Semana passada assisti ao documentário Invisibles, produzido por Javier Bardem e dirigido por 5 diretores da melhor qualidade, cada um com um problema social grave, onde as vítimas são como pessoas invisíveis para o mundo.
Mariano Barroso dirige “Los sueños de Bianca” que fala sobre a doença do sono, Isabel Coixet com “Cartas a Nora” sobre a doença de chagas na Bolívia, Javier Corcuera dirigindo “La voz de piedras” explicando a difícil volta de moradores às zonas de guerra na Colômbia, Wim Wenders que dirige “Invisible Crimes” sobre os estupros no Congo e Fernando León de Aranoa com “Buenas noches, Ouma” fala sobre o rapto de garotos na Uganda para utilizá-los como guerrilheiros da LRA.
Mais informações dobre o documentário aqui no site do Médicos sem Fronteiras, que deu seu apoio ao documentário.

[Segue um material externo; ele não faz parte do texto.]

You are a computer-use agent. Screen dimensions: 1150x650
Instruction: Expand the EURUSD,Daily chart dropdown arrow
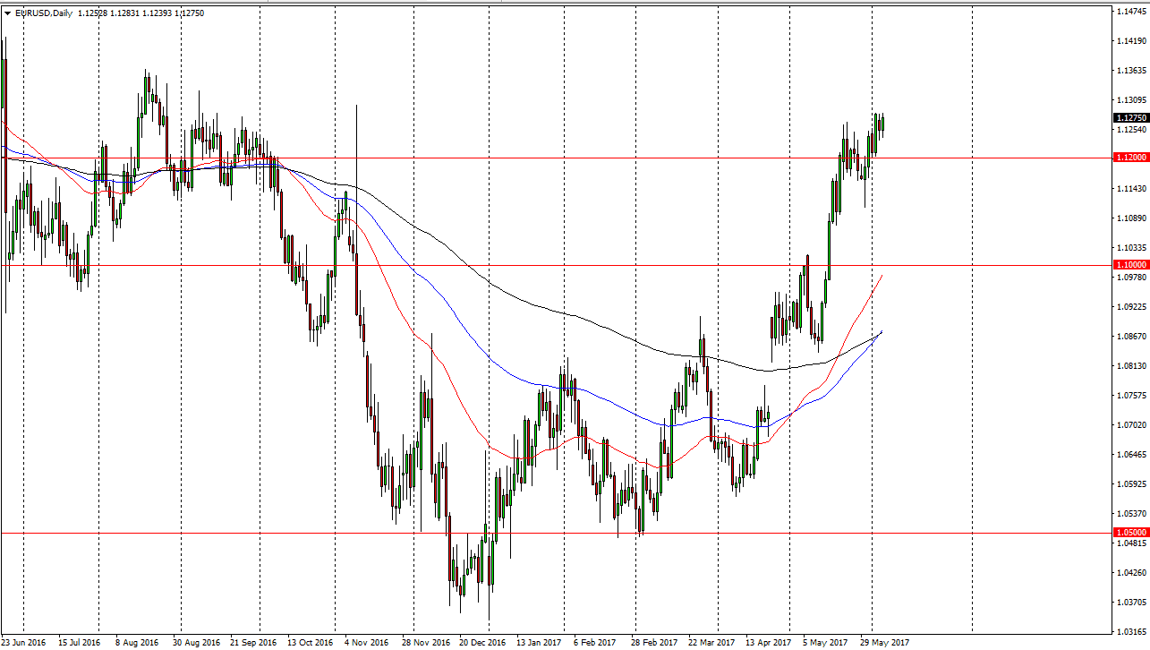9,13
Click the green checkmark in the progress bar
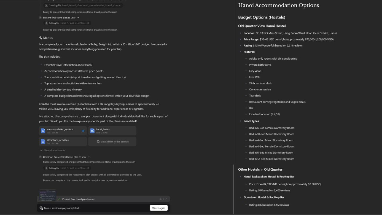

Mudando de assunto mas continuando no mesmo tema, domingo passado, na revista semanal do jornal El País, li uma matéria especial sobre Ishmael Beah, hoje com 18 anos, que longe de ter sido raptado como os garotos da Uganda, entrou voluntariamente, com apenas 12 anos de idade, para o exército de seu país, Serra Leoa, buscando abrigo e proteção daqueles que mataram a toda sua família, a Frente Revolucionária Unida, FRU. Durante muitos anos esse jovem soldado vivia sob o efeito de drogas (uma mistura de pólvora e cocaína) e abraçado a uma AK-47. Por fim foi resgatado, hoje vive em New York e, esse ano, a Ediouro lança o seu livro no Brasil A Long Way Gone: memoirs of a boy soldier.


fev 03, 2008 @ 01:53:58
é fantástico esse documentário, pena que não chega nas salas de cinema e só passa em tv paga e pacote gold. Pena.